January 26, 2015 4 min read Download Report
Inserra
David Inserra
Former Policy Analyst for Homeland Security and Cyber Policy
David Inserra specialized in homeland security issues, including cyber and immigration policy as well as critical infrastructure.

Several weeks ago, President Barack Obama announced that the Department of Homeland Security (DHS) would provide work authorization and protection from deportation to as many as 5 million unlawful immigrants.
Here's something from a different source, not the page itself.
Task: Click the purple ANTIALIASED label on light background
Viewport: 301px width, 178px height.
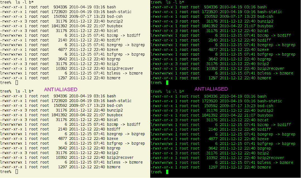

While Heritage has written on the harm done by the President’s executive actions to the U.S. immigration system and the rule of law, another serious side effect is the harmful redirection of attention and resources away from pressing homeland security issues ranging from terrorism to emergency preparedness to institutional reform at DHS. In order to implement the President’s sweeping order, DHS Secretary Jeh Johnson and other leaders at DHS will simply not have the time, money, manpower, or trust of Congress to make important reforms to these other areas of critical importance. It falls to Congress to correct these misplaced priorities.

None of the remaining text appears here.